The Story
Why it exists.
The beginning
Hélène Prévot designed Cassis Fig for Beautydrugs in 2020 with a focus on two fruits, blackcurrant and fig. Blackcurrant brings tartness, a sharp berry brightness that cuts through the air. Fig brings something stranger: green and milky at once, fruit that behaves like a vegetable. The citrus cocktail, mandarin, orange, grapefruit, supports the composition by adding brightness without overwhelming the blend. There's a cleanliness to the top that feels immediate, an honest quality to the opening that avoids syrupy sweetness or heavy florals. The fruits work together, each note finding its place in the composition rather than competing for attention.
The fig in Cassis Fig presents its green, slightly vegetal interpretation. Rather than the coconut-water linearity fig sometimes takes, here it offers something earthier and more unexpected. The blackcurrant provides tartness, lending a bright acidity that shapes the opening. The heart combines cyclamen and jasmine, staying deliberately transparent. Neither flower dominates or attempts to overwhelm the blend. The base introduces vetiver's earthy root character, which mingles with warm vanilla and skin-close musk.
The evolution
The opening announces itself with blackcurrant's tart bite and mandarin's bright citrus. Clean. Immediate.

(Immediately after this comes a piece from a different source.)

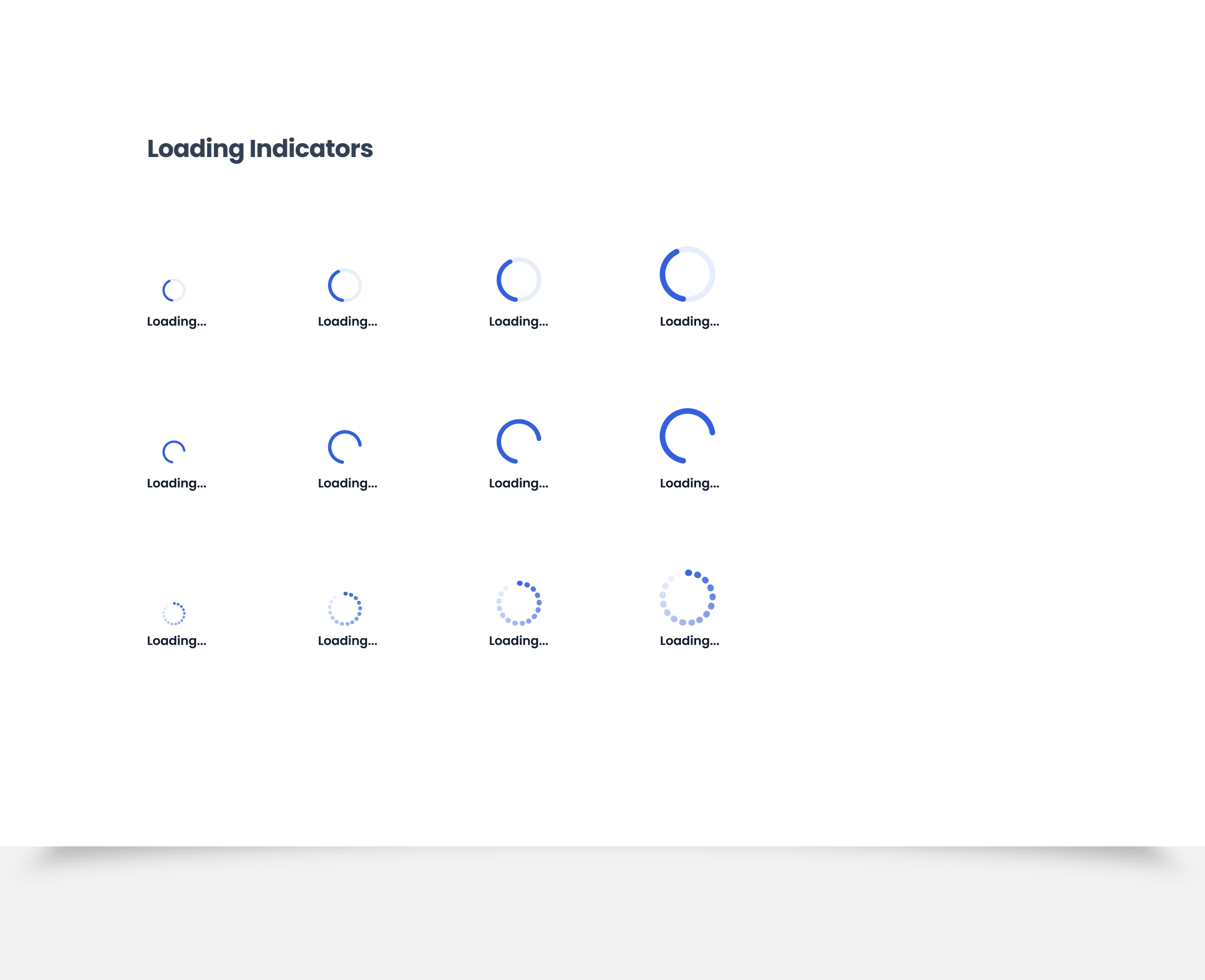Click the second-smallest dotted circle spinner
The width and height of the screenshot is (1205, 980).
345,609
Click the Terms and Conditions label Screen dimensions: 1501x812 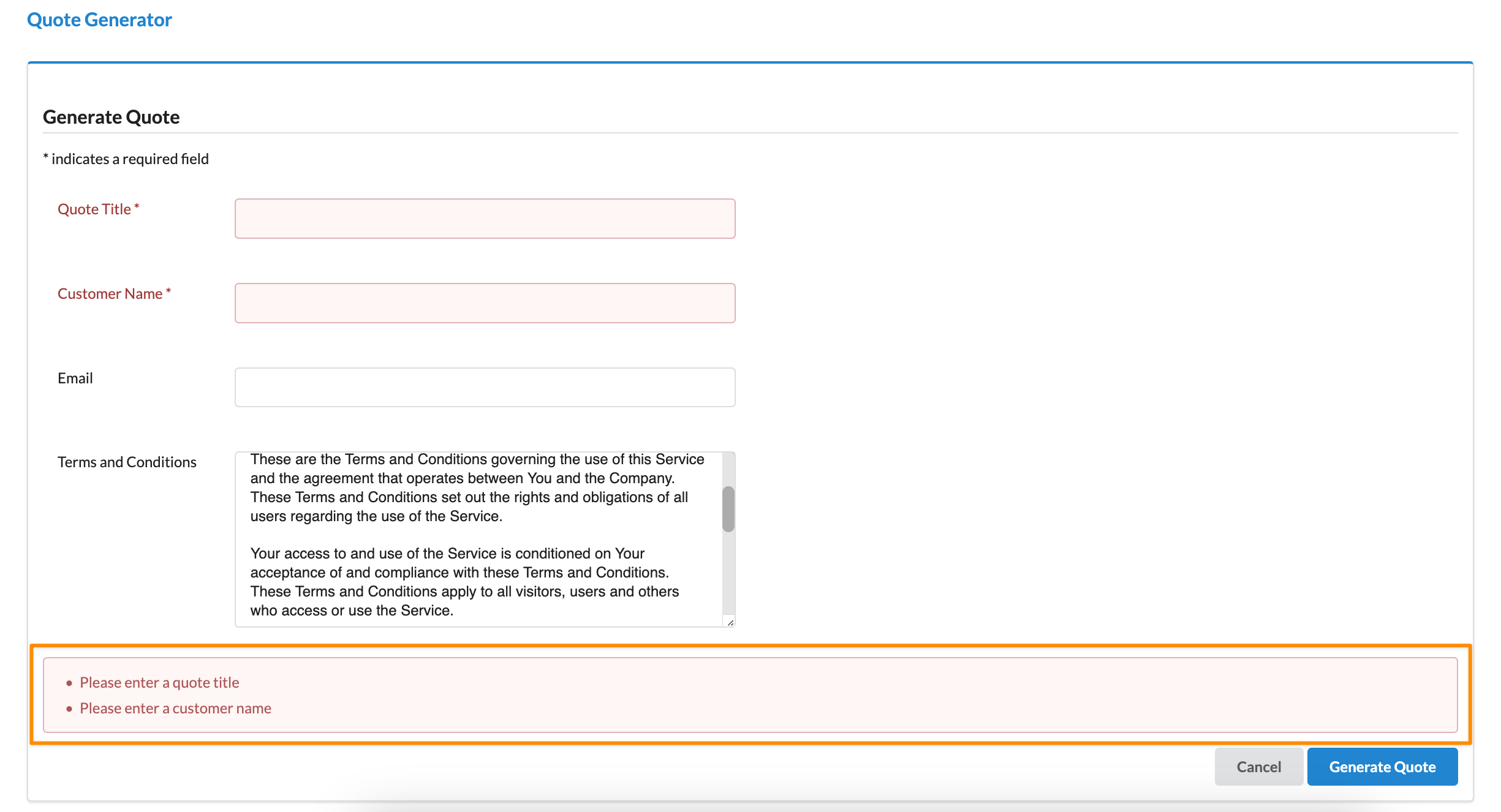tap(127, 462)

Fig arrives quietly beneath, adding an unexpected green milkiness that keeps the top notes from reading as purely fruity. Within the first hour, the florals take over, cyclamen's delicate edge softening into jasmine's fuller warmth. The fruit note recedes like afternoon light through leaves. The base builds slowly: vetiver's earth first, then vanilla creeping in, then musk settling close to the skin. By hour three, the drydown proper begins. Vetiver and vanilla dominate, warm and intimate. The sillage remains present at close range, noticeable without being overwhelming. On fabric, the fragrance leaves traces that linger through the day.
Cultural impact
The release of Cassis Fig brought an unusual blackcurrant and fig pairing to the niche fragrance landscape. Beautydrugs' collaboration-centered design model offers a different approach than houses relying on house perfumers or established noses. The partnership approach allows for fresh interpretations that might not emerge from traditional perfumery structures. Hélène Prévot's work with the house presents creative processes and conceptual foundations alongside the finished compositions, contributing to a more transparent dialogue around how fragrances come together.